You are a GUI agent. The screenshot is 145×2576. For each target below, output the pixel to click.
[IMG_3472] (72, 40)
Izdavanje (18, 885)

==

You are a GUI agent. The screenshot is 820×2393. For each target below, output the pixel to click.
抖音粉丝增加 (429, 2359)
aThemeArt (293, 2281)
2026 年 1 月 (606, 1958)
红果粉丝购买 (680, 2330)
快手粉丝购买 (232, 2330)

==

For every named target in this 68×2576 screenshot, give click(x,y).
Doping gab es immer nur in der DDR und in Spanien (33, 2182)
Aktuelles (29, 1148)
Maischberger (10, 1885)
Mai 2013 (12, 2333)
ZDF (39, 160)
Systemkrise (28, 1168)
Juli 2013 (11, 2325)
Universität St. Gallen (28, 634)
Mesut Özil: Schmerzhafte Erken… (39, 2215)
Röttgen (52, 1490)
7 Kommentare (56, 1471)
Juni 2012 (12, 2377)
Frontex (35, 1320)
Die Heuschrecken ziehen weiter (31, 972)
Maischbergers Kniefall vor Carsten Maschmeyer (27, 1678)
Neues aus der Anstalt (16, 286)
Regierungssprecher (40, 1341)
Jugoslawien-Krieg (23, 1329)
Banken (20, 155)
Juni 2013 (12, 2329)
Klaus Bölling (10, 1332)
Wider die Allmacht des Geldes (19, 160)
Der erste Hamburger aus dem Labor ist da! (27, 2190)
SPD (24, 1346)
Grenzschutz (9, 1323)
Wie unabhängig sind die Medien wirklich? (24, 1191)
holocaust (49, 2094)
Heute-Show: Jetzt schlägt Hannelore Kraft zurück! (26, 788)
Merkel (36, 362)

What to work on →
In the listing above, find the line containing "You are a GUI agent. The screenshot is 145×2576." and the line containing "Izdavanje (18, 885)", then repeat those two lines and everything between them exactly.

Response for this exercise →
You are a GUI agent. The screenshot is 145×2576. For each target below, output the pixel to click.
[IMG_3472] (72, 40)
Izdavanje (18, 885)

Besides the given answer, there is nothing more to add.